*Selected excerpt*:

··········

The disclosure relates to the technical field of vehicles. A vehicle has been proposed which includes a first monitoring unit configured to monitor monitored units and a second monitoring unit configured to monitor the first monitoring unit. In the vehicle, the first monitoring unit monitors the monitored units by comparing hash values, and the second monitoring unit monitors the first monitoring unit by comparing hash values (see, e.g., Japanese Patent No. 7325072).

SUMMARY

A vehicle according to an embodiment of the disclosure includes a control electronic control unit (ECU) and a monitoring ECU. The control ECU is configured to control an object device mounted on the vehicle, and the monitoring ECU is configured to monitor the control ECU. The control ECU is configured to store a startup program and a first verification program for verifying whether the startup program has been tampered with in a writable first storage medium, calculate a first hash value for the first verification program, and output the calculated first hash value to the monitoring ECU. The monitoring ECU is configured to determine an abnormality in the control ECU based on the first hash value received from the control ECU.

··········

*Given request a*: Rewrite the part of the vehicle monitoring text that runs from "A vehicle according" down to "from the control ECU.", substituting "supervisory ECU" for "monitoring ECU".

··········

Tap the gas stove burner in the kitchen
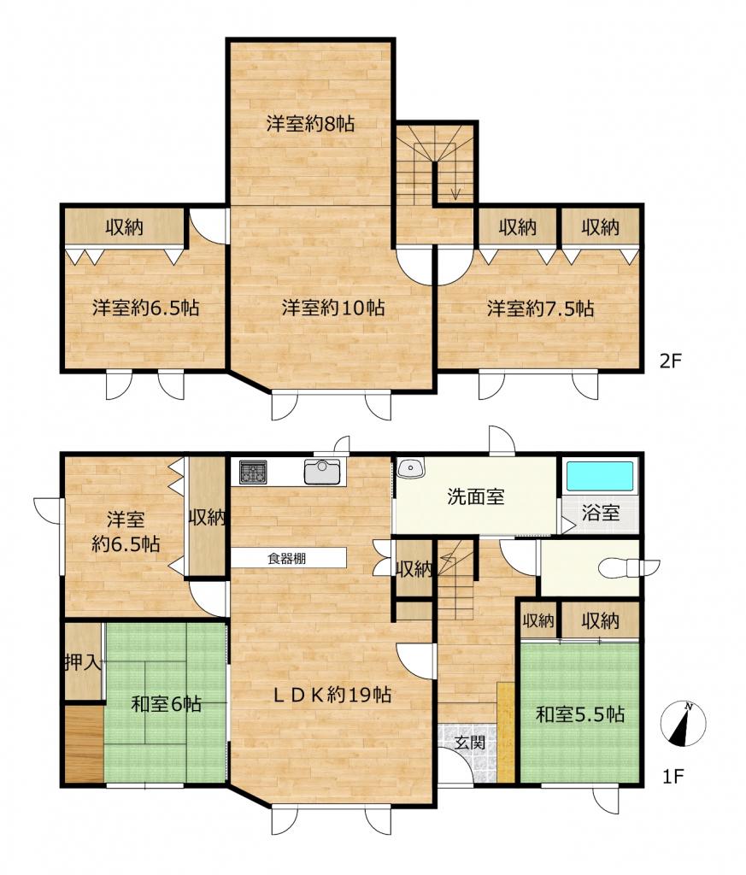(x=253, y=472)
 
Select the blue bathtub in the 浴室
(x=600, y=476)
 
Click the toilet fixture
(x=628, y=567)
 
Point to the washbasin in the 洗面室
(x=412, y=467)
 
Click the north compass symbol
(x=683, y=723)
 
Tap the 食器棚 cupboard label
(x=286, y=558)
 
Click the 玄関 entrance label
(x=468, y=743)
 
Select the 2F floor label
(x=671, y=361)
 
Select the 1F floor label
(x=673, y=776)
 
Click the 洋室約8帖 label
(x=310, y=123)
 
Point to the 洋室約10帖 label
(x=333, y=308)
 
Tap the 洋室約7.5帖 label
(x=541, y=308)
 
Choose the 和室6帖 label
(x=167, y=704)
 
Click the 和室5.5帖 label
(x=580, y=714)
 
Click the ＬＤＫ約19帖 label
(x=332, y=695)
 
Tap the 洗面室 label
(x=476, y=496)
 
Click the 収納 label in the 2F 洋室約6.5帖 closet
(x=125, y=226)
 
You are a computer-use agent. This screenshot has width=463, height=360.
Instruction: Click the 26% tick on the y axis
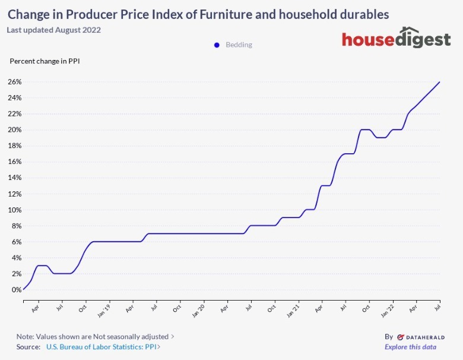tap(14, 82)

··········

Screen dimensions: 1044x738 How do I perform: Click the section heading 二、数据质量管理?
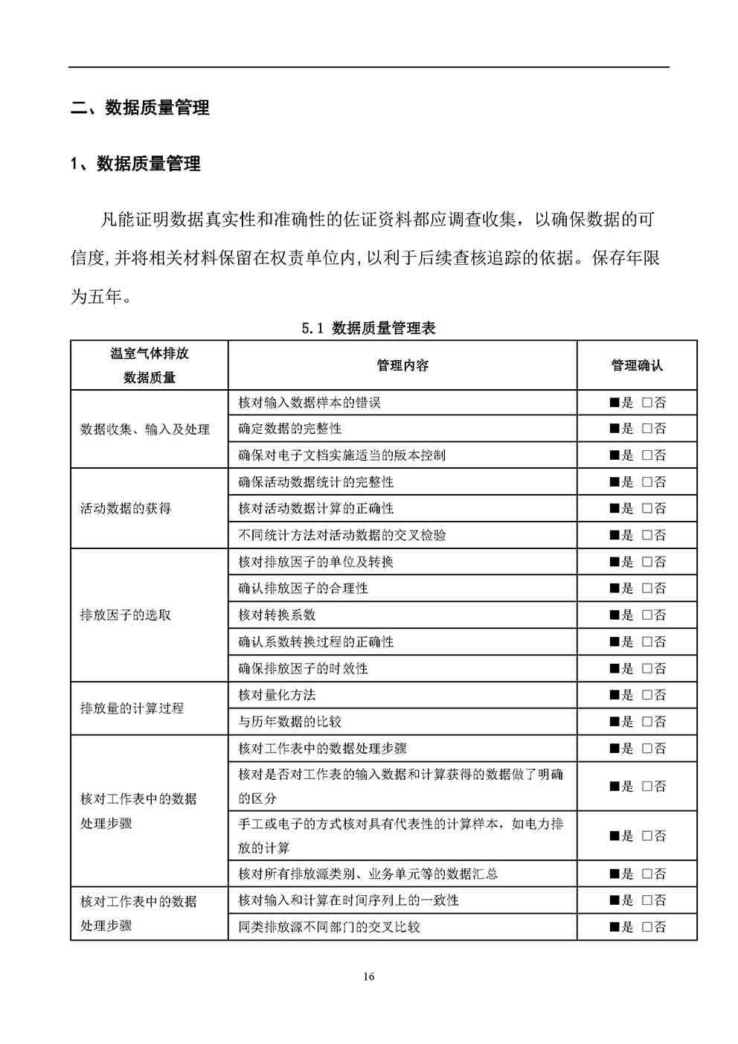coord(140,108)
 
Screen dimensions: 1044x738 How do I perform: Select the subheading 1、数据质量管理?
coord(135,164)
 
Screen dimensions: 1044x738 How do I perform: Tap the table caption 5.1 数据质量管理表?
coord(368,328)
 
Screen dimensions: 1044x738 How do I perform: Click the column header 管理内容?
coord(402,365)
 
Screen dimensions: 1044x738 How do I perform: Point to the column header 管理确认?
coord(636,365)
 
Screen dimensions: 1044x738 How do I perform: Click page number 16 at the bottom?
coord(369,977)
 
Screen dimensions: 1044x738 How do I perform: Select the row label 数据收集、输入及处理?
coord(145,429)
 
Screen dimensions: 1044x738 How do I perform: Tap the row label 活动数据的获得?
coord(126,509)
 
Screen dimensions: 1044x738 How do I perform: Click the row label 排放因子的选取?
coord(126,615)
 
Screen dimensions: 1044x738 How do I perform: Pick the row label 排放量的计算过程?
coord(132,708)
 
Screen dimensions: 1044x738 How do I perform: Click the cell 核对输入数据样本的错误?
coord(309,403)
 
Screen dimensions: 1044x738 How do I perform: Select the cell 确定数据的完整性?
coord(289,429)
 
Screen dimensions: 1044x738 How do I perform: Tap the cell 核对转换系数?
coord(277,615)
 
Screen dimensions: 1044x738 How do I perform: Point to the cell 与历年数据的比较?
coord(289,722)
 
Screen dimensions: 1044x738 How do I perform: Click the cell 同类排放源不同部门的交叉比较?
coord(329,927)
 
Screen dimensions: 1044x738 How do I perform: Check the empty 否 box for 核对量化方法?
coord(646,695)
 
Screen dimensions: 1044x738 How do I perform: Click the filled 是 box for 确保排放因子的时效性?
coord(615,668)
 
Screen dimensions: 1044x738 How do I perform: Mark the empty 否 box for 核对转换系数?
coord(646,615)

··········

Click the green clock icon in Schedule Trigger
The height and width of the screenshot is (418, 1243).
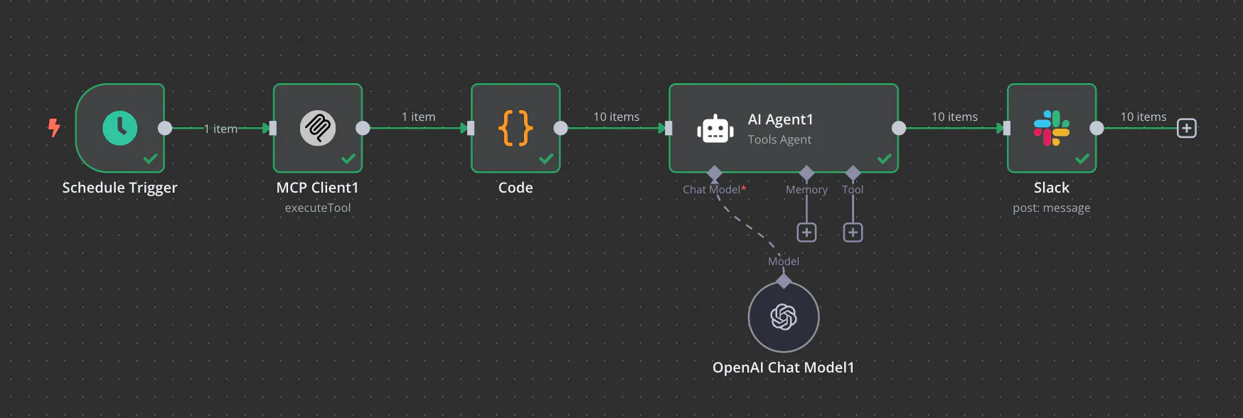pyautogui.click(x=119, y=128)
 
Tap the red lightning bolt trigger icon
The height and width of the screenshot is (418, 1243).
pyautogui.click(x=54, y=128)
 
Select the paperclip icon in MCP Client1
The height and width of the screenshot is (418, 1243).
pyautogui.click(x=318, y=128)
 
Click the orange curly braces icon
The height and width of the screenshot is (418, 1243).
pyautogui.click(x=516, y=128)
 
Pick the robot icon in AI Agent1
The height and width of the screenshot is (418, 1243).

··········

*Given request b*: Gather every line of the entries that contains the string "floor". Case counts.

*Correct answer a*:
A vehicle according to an embodiment of the disclosure includes a control electronic control unit (ECU) and a supervisory ECU. The control ECU is configured to control an object device mounted on the vehicle, and the supervisory ECU is configured to monitor the control ECU. The control ECU is configured to store a startup program and a first verification program for verifying whether the startup program has been tampered with in a writable first storage medium, calculate a first hash value for the first verification program, and output the calculated first hash value to the supervisory ECU. The supervisory ECU is configured to determine an abnormality in the control ECU based on the first hash value received from the control ECU.

*Correct answer b*:
Select the 2F floor label
Select the 1F floor label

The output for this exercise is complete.